Solar flares and cyberattacks
Unlike industries such as finance, shipping, and some health sectors, which can have sometimes hundreds of years of data to analyze, the IT, Information Management, and cybersecurity industries are very new and are evolving very rapidly. There is not the option of substantial historical data to assist with predictive analysis.
However, even firms such as Lloyd’s of London must deal with emerging risk for which there is little to no historical data. Speaking on attempting to underwrite risks from solar flare damages (of all things), emerging risks manager, Neil Smith says, “In the future types of cover may be developed but the challenge is the size of the risk and getting suitable data to be able to quantify it … The challenge for underwriters of any new risk is being able to quantify and price the risk. This typically requires loss data, but for new risks that doesn’t really exist.” While this is talking about analyzing solar flare risk, it can be readily applied to risk we have in cybersecurity and Information Management.
- Is the risk insurable?
- Does the company have the risk appetite for this particular emerging risk?

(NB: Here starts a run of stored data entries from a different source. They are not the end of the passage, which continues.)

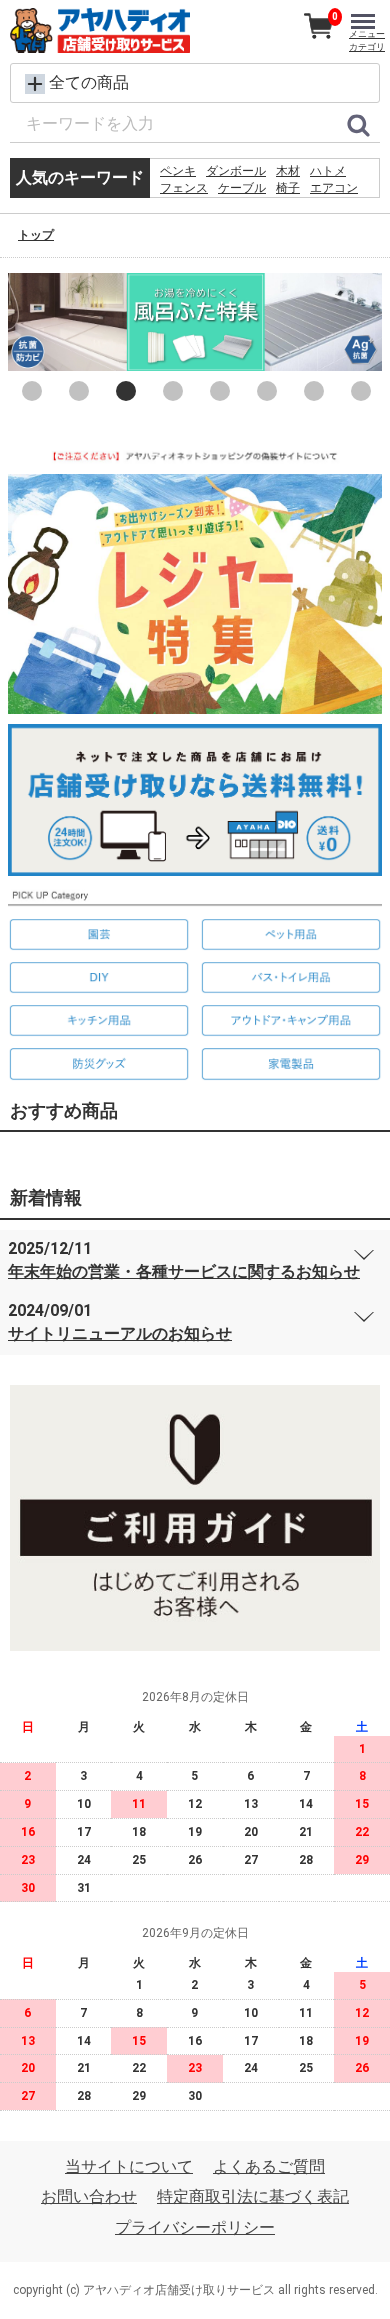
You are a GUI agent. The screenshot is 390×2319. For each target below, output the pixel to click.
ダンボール (236, 171)
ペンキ (178, 171)
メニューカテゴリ (367, 40)
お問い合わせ (89, 2196)
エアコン (334, 188)
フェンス (184, 188)
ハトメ (328, 171)
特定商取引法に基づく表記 (253, 2196)
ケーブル (242, 188)
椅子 (288, 188)
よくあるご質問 (269, 2166)
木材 (288, 171)
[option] (195, 322)
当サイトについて (129, 2166)
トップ (36, 235)
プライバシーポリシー (195, 2227)
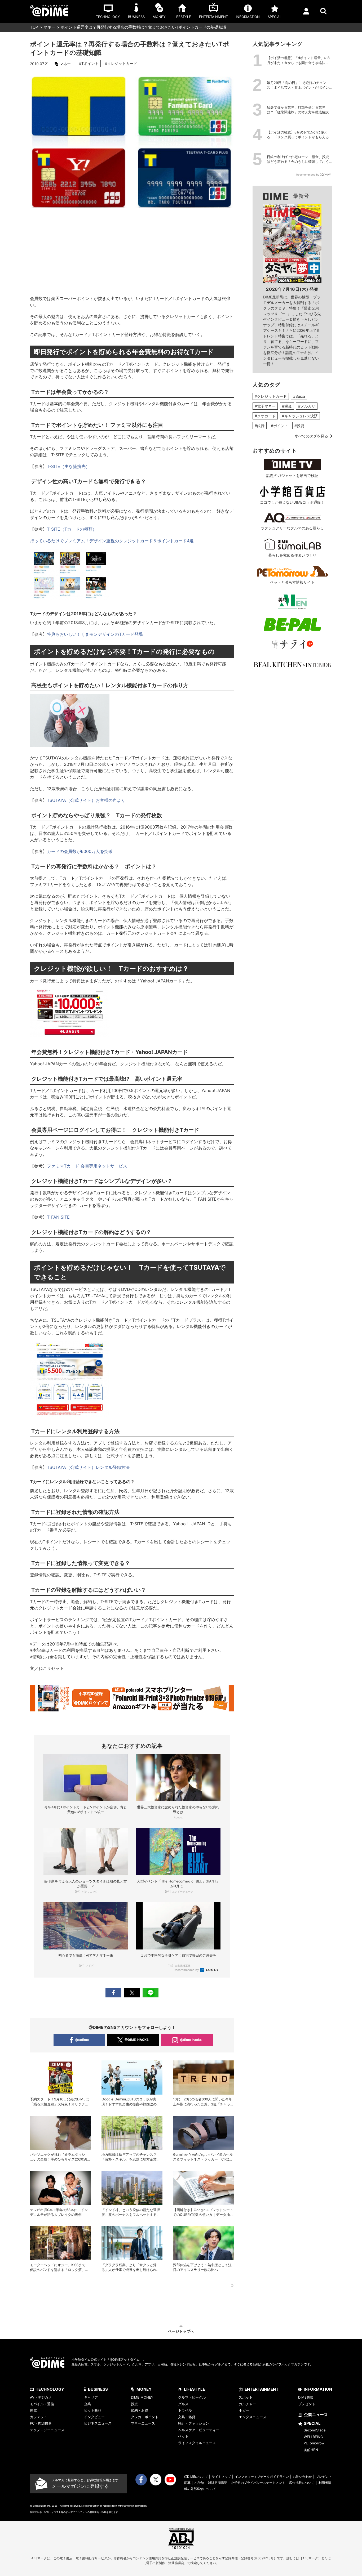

- Can the risk be quantified (particularly in the absence of large amounts of historical data)?
Whence the denominator?
So back to the missing denominator. What to do? How do we do our risk analysis? Some options for addressing this missing denominator might be:
- Go no further until that denominator is established. (However, that is not likely to be fruitful as we may never get to do any analysis if we get hung up on step 1) OR
- Make the problem space very small so that we have a tractable denominator (but then our risk analysis is probably so narrow that it is not useful to us) OR
- Move forward with only a partial denominator and being ready to continually backfill that denominator as we learn more about our evolving environment.
I think there is something to approach #3. The downside is that with it we may feel we are departing what we perceive as intellectual honesty, scientific method, or possibly even ‘truthiness.’ However, it is better than #1 or 2 and better than doing nothing. I think we can resolve the intellectual honesty part to ourselves by 1) acknowledging that this approach will take more work (ie constantly updating the quantity and quality of the denominator) and 2) acknowledging that we’re going to know even less than we were hoping for.
So, more work to know less than we were hoping for. It doesn’t sound very appetizing, but as the world becomes increasingly complex, I think we have to accept that we will know less about the future and that this approach is our best shot.
“Not everything that can be counted counts. Not everything that counts can be counted.”